Provided information –
○ ○ ○ ○
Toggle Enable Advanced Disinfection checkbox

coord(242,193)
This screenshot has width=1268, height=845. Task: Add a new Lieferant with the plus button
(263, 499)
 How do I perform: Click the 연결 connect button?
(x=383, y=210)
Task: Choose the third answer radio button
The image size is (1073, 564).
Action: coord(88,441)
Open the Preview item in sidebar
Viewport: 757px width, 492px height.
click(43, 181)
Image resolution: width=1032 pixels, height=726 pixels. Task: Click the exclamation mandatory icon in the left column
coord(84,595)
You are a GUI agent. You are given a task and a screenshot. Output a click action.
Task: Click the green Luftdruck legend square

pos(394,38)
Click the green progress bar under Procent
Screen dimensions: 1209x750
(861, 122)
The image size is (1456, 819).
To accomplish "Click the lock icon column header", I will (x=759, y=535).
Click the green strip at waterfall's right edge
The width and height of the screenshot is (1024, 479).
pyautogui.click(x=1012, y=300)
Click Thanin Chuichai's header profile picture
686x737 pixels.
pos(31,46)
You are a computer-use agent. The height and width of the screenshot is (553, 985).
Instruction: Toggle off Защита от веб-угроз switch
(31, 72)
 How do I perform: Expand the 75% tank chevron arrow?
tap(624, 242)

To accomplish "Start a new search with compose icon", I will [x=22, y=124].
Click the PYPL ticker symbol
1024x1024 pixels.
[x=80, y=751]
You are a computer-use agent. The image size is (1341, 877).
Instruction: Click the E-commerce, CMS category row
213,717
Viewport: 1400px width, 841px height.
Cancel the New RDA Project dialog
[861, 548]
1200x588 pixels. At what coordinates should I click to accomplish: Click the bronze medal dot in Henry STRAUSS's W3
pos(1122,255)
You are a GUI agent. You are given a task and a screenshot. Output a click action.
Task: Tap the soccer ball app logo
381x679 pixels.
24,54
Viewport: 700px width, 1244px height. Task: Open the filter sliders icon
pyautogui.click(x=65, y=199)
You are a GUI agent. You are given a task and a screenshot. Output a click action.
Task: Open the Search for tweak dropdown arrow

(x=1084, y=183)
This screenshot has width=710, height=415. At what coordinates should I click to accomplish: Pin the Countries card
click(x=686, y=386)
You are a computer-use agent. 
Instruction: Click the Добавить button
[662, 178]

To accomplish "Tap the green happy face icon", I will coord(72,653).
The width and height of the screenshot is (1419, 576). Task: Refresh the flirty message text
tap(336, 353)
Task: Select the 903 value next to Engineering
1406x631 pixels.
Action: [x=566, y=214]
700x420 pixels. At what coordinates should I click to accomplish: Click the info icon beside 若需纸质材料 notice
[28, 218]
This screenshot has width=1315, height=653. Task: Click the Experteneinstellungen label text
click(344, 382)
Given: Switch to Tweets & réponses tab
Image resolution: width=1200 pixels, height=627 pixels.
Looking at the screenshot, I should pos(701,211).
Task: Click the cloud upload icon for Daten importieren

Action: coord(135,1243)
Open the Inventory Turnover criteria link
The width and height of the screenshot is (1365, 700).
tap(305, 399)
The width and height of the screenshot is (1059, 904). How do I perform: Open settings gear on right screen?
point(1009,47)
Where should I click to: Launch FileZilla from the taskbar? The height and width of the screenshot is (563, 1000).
○ ○ ○ ○
Work to be completed – The complete listing is needed again, with each line reproduced exactly.

Response to the task –
Toggle Enable Advanced Disinfection checkbox

coord(242,193)
This screenshot has width=1268, height=845. Task: Add a new Lieferant with the plus button
(263, 499)
 How do I perform: Click the 연결 connect button?
(x=383, y=210)
Task: Choose the third answer radio button
The image size is (1073, 564).
Action: coord(88,441)
Open the Preview item in sidebar
Viewport: 757px width, 492px height.
click(43, 181)
Image resolution: width=1032 pixels, height=726 pixels. Task: Click the exclamation mandatory icon in the left column
coord(84,595)
You are a GUI agent. You are given a task and a screenshot. Output a click action.
Task: Click the green Luftdruck legend square

pos(394,38)
Click the green progress bar under Procent
Screen dimensions: 1209x750
(861, 122)
The image size is (1456, 819).
To accomplish "Click the lock icon column header", I will (x=759, y=535).
Click the green strip at waterfall's right edge
The width and height of the screenshot is (1024, 479).
pyautogui.click(x=1012, y=300)
Click Thanin Chuichai's header profile picture
686x737 pixels.
pos(31,46)
You are a computer-use agent. The height and width of the screenshot is (553, 985).
Instruction: Toggle off Защита от веб-угроз switch
(31, 72)
 How do I perform: Expand the 75% tank chevron arrow?
tap(624, 242)

To accomplish "Start a new search with compose icon", I will [x=22, y=124].
Click the PYPL ticker symbol
1024x1024 pixels.
[x=80, y=751]
You are a computer-use agent. The image size is (1341, 877).
Instruction: Click the E-commerce, CMS category row
213,717
Viewport: 1400px width, 841px height.
Cancel the New RDA Project dialog
[861, 548]
1200x588 pixels. At what coordinates should I click to accomplish: Click the bronze medal dot in Henry STRAUSS's W3
pos(1122,255)
You are a GUI agent. You are given a task and a screenshot. Output a click action.
Task: Tap the soccer ball app logo
381x679 pixels.
24,54
Viewport: 700px width, 1244px height. Task: Open the filter sliders icon
pyautogui.click(x=65, y=199)
You are a GUI agent. You are given a task and a screenshot. Output a click action.
Task: Open the Search for tweak dropdown arrow

(x=1084, y=183)
This screenshot has width=710, height=415. At what coordinates should I click to accomplish: Pin the Countries card
click(x=686, y=386)
You are a computer-use agent. 
Instruction: Click the Добавить button
[662, 178]

To accomplish "Tap the green happy face icon", I will coord(72,653).
The width and height of the screenshot is (1419, 576). Task: Refresh the flirty message text
tap(336, 353)
Task: Select the 903 value next to Engineering
1406x631 pixels.
Action: [x=566, y=214]
700x420 pixels. At what coordinates should I click to accomplish: Click the info icon beside 若需纸质材料 notice
[28, 218]
This screenshot has width=1315, height=653. Task: Click the Experteneinstellungen label text
click(344, 382)
Given: Switch to Tweets & réponses tab
Image resolution: width=1200 pixels, height=627 pixels.
Looking at the screenshot, I should pos(701,211).
Task: Click the cloud upload icon for Daten importieren

Action: coord(135,1243)
Open the Inventory Turnover criteria link
The width and height of the screenshot is (1365, 700).
tap(305, 399)
The width and height of the screenshot is (1059, 904). How do I perform: Open settings gear on right screen?
point(1009,47)
Where should I click to: Launch FileZilla from the taskbar? The height and width of the screenshot is (563, 1000).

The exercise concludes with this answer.